李泽军 褚泰伟
(北京大学化学与分子工程学院 北京 100871)
目前, 放射性标记技术已经被广泛应用于化学、生物学和医学等领域,例如化学反应机理的研究、放射性免疫分析以及疾病的早期诊断和治疗等。因此,在本科生综合化学实验中开展与放射化学相关的实验,让学生掌握该学科的基本知识和操作常识,是有意义的。
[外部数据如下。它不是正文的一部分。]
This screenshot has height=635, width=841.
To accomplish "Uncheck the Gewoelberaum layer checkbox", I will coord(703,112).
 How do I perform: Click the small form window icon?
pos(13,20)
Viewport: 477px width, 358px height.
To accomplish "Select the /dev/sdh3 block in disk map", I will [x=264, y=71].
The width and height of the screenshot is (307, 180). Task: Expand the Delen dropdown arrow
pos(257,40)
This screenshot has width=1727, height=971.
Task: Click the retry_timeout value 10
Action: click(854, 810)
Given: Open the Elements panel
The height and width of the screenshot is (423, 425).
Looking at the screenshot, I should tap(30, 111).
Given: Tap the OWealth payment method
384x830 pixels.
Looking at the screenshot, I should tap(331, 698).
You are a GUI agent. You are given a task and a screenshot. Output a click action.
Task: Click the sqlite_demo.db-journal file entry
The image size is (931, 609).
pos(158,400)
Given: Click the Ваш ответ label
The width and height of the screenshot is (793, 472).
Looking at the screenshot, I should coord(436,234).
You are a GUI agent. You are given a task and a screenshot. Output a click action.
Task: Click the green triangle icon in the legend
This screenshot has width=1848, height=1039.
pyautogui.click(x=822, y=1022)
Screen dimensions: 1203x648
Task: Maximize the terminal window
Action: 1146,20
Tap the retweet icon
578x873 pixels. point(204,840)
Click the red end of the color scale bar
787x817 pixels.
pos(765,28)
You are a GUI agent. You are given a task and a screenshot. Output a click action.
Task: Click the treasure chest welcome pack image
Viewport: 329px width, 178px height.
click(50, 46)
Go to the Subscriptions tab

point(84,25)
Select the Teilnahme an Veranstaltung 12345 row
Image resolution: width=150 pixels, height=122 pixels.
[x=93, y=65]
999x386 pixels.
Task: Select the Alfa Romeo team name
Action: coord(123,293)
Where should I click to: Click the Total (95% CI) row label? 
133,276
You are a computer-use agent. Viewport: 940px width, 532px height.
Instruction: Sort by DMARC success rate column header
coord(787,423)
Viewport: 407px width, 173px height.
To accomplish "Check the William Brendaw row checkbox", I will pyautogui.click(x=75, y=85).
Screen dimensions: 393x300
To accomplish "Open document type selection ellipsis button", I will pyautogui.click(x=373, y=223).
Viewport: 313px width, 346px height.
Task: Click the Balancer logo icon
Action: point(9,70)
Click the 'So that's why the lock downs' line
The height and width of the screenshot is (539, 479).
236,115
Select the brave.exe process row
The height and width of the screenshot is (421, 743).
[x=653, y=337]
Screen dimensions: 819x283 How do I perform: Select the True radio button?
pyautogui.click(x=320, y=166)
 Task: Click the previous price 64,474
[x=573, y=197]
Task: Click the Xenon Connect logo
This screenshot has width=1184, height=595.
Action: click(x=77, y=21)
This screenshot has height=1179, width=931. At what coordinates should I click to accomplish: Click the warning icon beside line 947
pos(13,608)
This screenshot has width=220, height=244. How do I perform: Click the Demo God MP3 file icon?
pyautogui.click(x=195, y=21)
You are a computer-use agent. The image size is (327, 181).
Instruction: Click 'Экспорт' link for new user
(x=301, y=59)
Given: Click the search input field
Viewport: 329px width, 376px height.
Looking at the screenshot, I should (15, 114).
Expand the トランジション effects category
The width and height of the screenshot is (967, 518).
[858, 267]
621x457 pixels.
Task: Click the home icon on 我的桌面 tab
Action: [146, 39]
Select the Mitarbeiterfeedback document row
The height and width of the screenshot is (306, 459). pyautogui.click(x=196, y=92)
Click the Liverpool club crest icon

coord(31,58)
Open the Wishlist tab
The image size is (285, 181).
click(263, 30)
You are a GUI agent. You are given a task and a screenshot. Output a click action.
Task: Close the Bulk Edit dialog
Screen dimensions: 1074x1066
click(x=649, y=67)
放射性碘-131具有半衰期短(8.02天),价格便宜,易于购买等优点。放射性碘标记化合物在生物学和医学中应用很广泛,是常用的示踪手段之一。常用的标记方法为利用氧化剂,如氯氨-T(Chloramine-T)、Iodogen、溴代琥珀酰亚胺(NBS)等将放射性碘负离子氧化为具有亲电活性的放射性碘,这些放射性碘进而和化合物中的苯环发生亲电取代反应以完成标记[1-5]。酪氨酸分子中有被羟基取代的苯环,易于发生亲电取代反应,易于被碘标记。如欲对蛋白质或其他化合物进行碘标记,需先将酪氨酸及其衍生物与蛋白质或其他化合物偶联,然后再完成放射性碘的标记[6]。本实验利用氯氨-T、Iodogen为氧化剂,氧化碘-131负离子(131I-)标记酪氨酸分子。研究了不同的标记条件,如:溶液pH、底物浓度、氧化剂用量、载体加入量对标记率的影响,从而寻找最佳标记条件。通过该实验,学生可以初步掌握放射性碘标记化合物的常用方法,同时训练放射化学操作的基本技能。
(1) 了解放射性碘标记化合物的原理;
(2) 了解放射性碘标记化合物的两种常用实验技术与方法;
(3) 了解不同标记条件对标记率的影响。
氯氨-T和Iodogen是碘标记化合物常用的氧化剂,其分子结构如图1所示。氯氨-T是水溶性的,在水溶液中生成HOCl,将放射性I-氧化为放射性的I2,放射性的I2进而和化合物的苯环发生亲电取代反应,制得碘标记化合物[3]。Iodogen标记化合物的原理和氯氨-T一致,但Iodogen不溶于水,标记化合物时可以减少与水溶性有机分子的接触从而减少其氧化损伤,所以氧化条件较为温和[7-8]。氯氨-T氧化标记法和Iodogen氧化标记法是碘标记化合物常用的两种方法。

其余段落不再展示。